-------- PROVIDED ENTRIES --------

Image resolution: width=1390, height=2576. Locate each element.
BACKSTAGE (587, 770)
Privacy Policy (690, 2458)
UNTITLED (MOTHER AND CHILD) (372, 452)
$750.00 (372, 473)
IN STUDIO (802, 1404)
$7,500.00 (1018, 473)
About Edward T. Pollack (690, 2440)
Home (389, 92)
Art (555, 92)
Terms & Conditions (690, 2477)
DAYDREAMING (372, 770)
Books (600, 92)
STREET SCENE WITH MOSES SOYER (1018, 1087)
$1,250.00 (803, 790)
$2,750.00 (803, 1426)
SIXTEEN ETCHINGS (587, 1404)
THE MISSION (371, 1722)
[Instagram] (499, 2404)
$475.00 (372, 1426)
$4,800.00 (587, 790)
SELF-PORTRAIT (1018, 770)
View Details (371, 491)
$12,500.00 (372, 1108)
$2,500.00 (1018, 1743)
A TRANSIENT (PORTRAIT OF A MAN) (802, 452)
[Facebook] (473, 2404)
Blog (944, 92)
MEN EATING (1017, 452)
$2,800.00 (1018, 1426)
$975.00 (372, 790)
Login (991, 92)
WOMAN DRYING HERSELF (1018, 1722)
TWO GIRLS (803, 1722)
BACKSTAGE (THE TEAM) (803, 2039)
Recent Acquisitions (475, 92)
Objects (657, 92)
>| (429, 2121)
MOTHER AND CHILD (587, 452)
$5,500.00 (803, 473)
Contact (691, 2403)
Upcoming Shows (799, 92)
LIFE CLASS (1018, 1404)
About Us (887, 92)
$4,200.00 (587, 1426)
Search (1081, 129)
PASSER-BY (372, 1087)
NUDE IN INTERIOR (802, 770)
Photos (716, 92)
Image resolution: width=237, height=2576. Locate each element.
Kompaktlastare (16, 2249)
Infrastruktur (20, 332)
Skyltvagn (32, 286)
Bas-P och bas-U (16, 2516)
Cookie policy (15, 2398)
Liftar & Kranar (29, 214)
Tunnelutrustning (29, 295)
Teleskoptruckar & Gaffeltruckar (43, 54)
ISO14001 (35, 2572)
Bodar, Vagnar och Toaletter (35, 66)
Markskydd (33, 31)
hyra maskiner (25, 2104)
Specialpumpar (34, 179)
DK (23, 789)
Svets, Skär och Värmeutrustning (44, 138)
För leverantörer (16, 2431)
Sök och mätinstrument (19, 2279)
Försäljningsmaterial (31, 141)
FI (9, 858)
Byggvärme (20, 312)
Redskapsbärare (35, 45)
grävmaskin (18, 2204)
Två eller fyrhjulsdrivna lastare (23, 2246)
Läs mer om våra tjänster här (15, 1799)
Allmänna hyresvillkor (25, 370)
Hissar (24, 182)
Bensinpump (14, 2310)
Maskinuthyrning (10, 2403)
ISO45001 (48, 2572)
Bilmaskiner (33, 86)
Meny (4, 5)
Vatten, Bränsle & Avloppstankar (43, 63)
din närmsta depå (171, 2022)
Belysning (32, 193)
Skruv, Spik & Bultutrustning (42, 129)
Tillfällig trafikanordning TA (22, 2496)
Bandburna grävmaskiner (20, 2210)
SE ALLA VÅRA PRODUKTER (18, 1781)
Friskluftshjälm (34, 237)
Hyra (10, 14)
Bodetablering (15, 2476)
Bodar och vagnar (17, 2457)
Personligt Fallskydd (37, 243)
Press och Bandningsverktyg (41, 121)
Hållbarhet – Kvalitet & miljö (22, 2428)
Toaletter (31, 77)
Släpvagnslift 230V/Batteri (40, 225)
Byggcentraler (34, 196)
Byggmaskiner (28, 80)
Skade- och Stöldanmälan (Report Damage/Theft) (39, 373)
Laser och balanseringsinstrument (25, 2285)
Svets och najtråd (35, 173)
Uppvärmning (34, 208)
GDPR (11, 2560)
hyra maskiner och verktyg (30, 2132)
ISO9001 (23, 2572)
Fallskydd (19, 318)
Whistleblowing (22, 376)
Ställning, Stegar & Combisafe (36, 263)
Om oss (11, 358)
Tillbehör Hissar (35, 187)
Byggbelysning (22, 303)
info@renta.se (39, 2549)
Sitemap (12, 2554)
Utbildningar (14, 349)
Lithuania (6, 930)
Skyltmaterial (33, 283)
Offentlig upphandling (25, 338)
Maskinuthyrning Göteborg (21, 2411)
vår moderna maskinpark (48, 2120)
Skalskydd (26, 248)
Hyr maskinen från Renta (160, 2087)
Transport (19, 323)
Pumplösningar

--------

WHAT NEEDS TO BE DONE: Reproduce every entry exactly, with nothing added or dropped.

FINISHED TASK:
Image resolution: width=1390, height=2576. Locate each element.
BACKSTAGE (587, 770)
Privacy Policy (690, 2458)
UNTITLED (MOTHER AND CHILD) (372, 452)
$750.00 (372, 473)
IN STUDIO (802, 1404)
$7,500.00 (1018, 473)
About Edward T. Pollack (690, 2440)
Home (389, 92)
Art (555, 92)
Terms & Conditions (690, 2477)
DAYDREAMING (372, 770)
Books (600, 92)
STREET SCENE WITH MOSES SOYER (1018, 1087)
$1,250.00 (803, 790)
$2,750.00 (803, 1426)
SIXTEEN ETCHINGS (587, 1404)
THE MISSION (371, 1722)
[Instagram] (499, 2404)
$475.00 (372, 1426)
$4,800.00 (587, 790)
SELF-PORTRAIT (1018, 770)
View Details (371, 491)
$12,500.00 (372, 1108)
$2,500.00 (1018, 1743)
A TRANSIENT (PORTRAIT OF A MAN) (802, 452)
[Facebook] (473, 2404)
Blog (944, 92)
MEN EATING (1017, 452)
$2,800.00 (1018, 1426)
$975.00 (372, 790)
Login (991, 92)
WOMAN DRYING HERSELF (1018, 1722)
TWO GIRLS (803, 1722)
BACKSTAGE (THE TEAM) (803, 2039)
Recent Acquisitions (475, 92)
Objects (657, 92)
>| (429, 2121)
MOTHER AND CHILD (587, 452)
$5,500.00 (803, 473)
Contact (691, 2403)
Upcoming Shows (799, 92)
LIFE CLASS (1018, 1404)
About Us (887, 92)
$4,200.00 (587, 1426)
Search (1081, 129)
PASSER-BY (372, 1087)
NUDE IN INTERIOR (802, 770)
Photos (716, 92)
Image resolution: width=237, height=2576. Locate each element.
Kompaktlastare (16, 2249)
Infrastruktur (20, 332)
Skyltvagn (32, 286)
Bas-P och bas-U (16, 2516)
Cookie policy (15, 2398)
Liftar & Kranar (29, 214)
Tunnelutrustning (29, 295)
Teleskoptruckar & Gaffeltruckar (43, 54)
ISO14001 (35, 2572)
Bodar, Vagnar och Toaletter (35, 66)
Markskydd (33, 31)
hyra maskiner (25, 2104)
Specialpumpar (34, 179)
DK (23, 789)
Svets, Skär och Värmeutrustning (44, 138)
För leverantörer (16, 2431)
Sök och mätinstrument (19, 2279)
Försäljningsmaterial (31, 141)
FI (9, 858)
Byggvärme (20, 312)
Redskapsbärare (35, 45)
grävmaskin (18, 2204)
Två eller fyrhjulsdrivna lastare (23, 2246)
Läs mer om våra tjänster här (15, 1799)
Allmänna hyresvillkor (25, 370)
Hissar (24, 182)
Bensinpump (14, 2310)
Maskinuthyrning (10, 2403)
ISO45001 (48, 2572)
Bilmaskiner (33, 86)
Meny (4, 5)
Vatten, Bränsle & Avloppstankar (43, 63)
din närmsta depå (171, 2022)
Belysning (32, 193)
Skruv, Spik & Bultutrustning (42, 129)
Tillfällig trafikanordning TA (22, 2496)
Bandburna grävmaskiner (20, 2210)
SE ALLA VÅRA PRODUKTER (18, 1781)
Friskluftshjälm (34, 237)
Hyra (10, 14)
Bodetablering (15, 2476)
Bodar och vagnar (17, 2457)
Personligt Fallskydd (37, 243)
Press och Bandningsverktyg (41, 121)
Hållbarhet – Kvalitet & miljö (22, 2428)
Toaletter (31, 77)
Släpvagnslift 230V/Batteri (40, 225)
Byggcentraler (34, 196)
Byggmaskiner (28, 80)
Skade- och Stöldanmälan (Report Damage/Theft) (39, 373)
Laser och balanseringsinstrument (25, 2285)
Svets och najtråd (35, 173)
Uppvärmning (34, 208)
GDPR (11, 2560)
hyra maskiner och verktyg (30, 2132)
ISO9001 (23, 2572)
Fallskydd (19, 318)
Whistleblowing (22, 376)
Ställning, Stegar & Combisafe (36, 263)
Om oss (11, 358)
Tillbehör Hissar (35, 187)
Byggbelysning (22, 303)
info@renta.se (39, 2549)
Sitemap (12, 2554)
Utbildningar (14, 349)
Lithuania (6, 930)
Skyltmaterial (33, 283)
Offentlig upphandling (25, 338)
Maskinuthyrning Göteborg (21, 2411)
vår moderna maskinpark (48, 2120)
Skalskydd (26, 248)
Hyr maskinen från Renta (160, 2087)
Transport (19, 323)
Pumplösningar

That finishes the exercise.